A viagem foi marcada para 22 de outubro de 1885. Saíram três e meia da tarde. Viajaram de trem, passando por Castelfranco, fazendo uma parada em Vicenza, aonde chegaram às sete da noite. Dali o trem partiu para Verona, aonde chegou meia-noite, atingindo Bréscia ao amanhecer. Às cinco da tarde o trem entrou em Milão. Pernoitaram ali, sem dinheiro para pagar hotéis, pagaram algumas liras somente pelo teto.
Chegou a Gênova ao meio-dia.

Eis a máquina resfolegante a entrar na estação. Que momento horrível para os que partem e para os que ficam! Abraços, lágrimas que se misturam com beijos e alguma palavra ao ouvido - não esqueça de mim.

Que momentos aqueles! Cada um que tem coração de carne e não de chumbo desejaria, naquele instante, ser pintor para poder, com o pincel, fixar cena tão comovente, tão digna de ser esculpida na mente de todo o ser amante do belo, amante do amor humano e social.

Soa o apito ensurdecedor da locomotiva; é preciso partir, encafurnar-se nos vagões, mesmo chorando! Os que ficam enxugam as últimas lágrimas, os que partem continuam a soluçar.

O trem passa vertiginosamente próximo à igreja paroquial, de cujas janelas se vê a luz bruxuleante da lamparina que, como sentinela religiosa, arde diante do tabernáculo, onde são guardadas as espécies eucarísticas. Que aperto de coração! Lá naquele sagrado templo foram batizados, crismados, casados, ouvidas tantas missas, assistidas inúmeras funções religiosas, ouvidos sermões, missões, etc.


Nunca mais se poderá rever aquele sacro recinto! Mais adiante aparecem os brancos muros do cemitério. Lá repousam seus antepassados, os avós que não tiveram a ventura de conhecer; talvez o marido, a esposa, irmãos, irmãs.
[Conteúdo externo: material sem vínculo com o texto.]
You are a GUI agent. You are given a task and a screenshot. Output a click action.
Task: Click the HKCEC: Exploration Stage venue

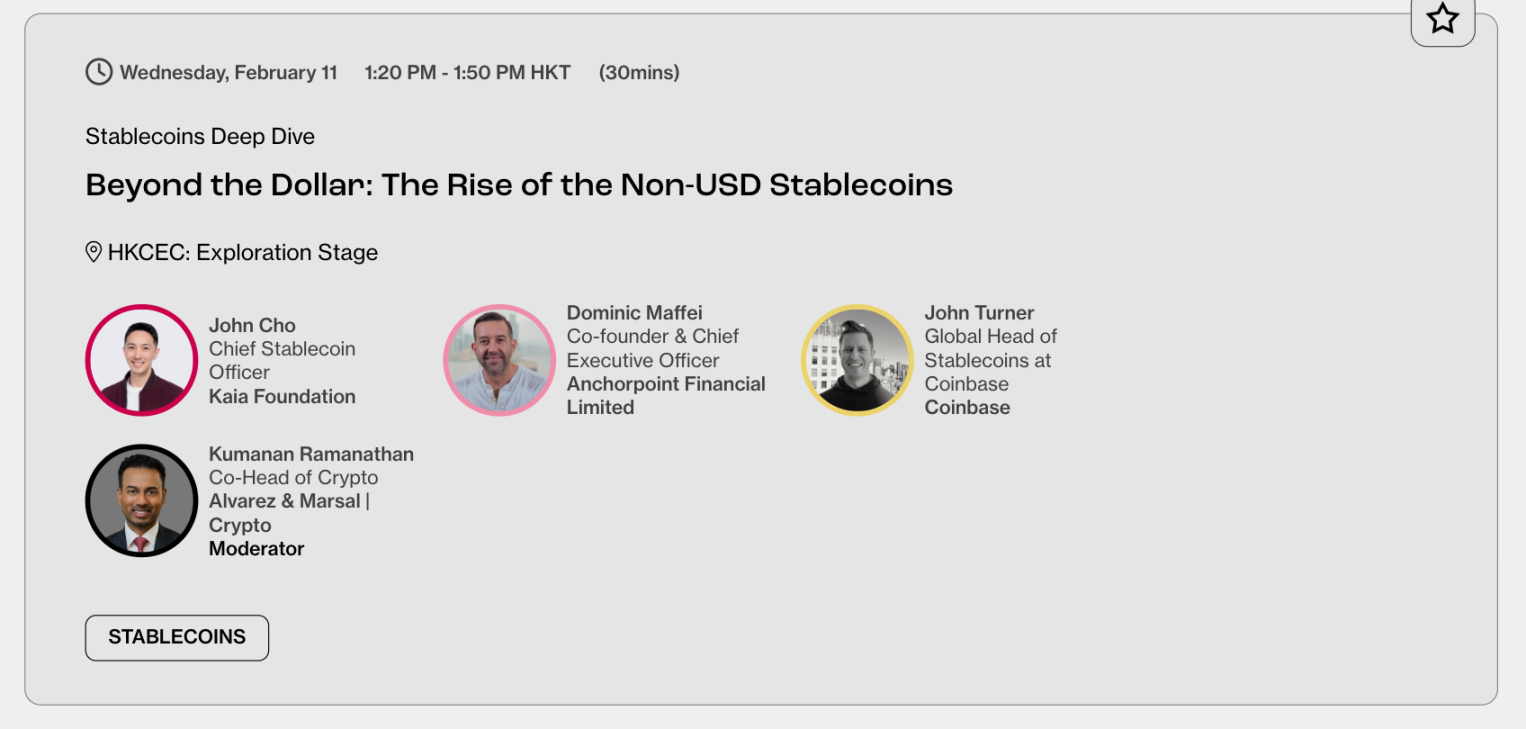click(x=243, y=253)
Dão-lhes aos prantos os últimos adeuses, dizendo: repousai em paz!

Os trens, naquele tempo, também na Itália corriam a passo de lesma e precisavam de quase um dia para chegar a Gênova, porto de embarque. A cada momento, passa-se por alguma vila ou cidade conhecida, às quais se dá adeus com dor no coração.

É preciso pernoitar em Milão. Lá, a maioria das crianças quer voltar para casa, encontrar a vovó e tomar mamadeira. Que dor para as pobres mães! E trata-se da primeira noite. O que será no futuro? A bela e rica capital lombarda, em tal circunstância, nada tem de atraente, nem mesmo o colossal e artístico Duomo é digno de observações, e a maravilhosa galeria Vittorio Emanuele II não é alvo de qualquer admiração.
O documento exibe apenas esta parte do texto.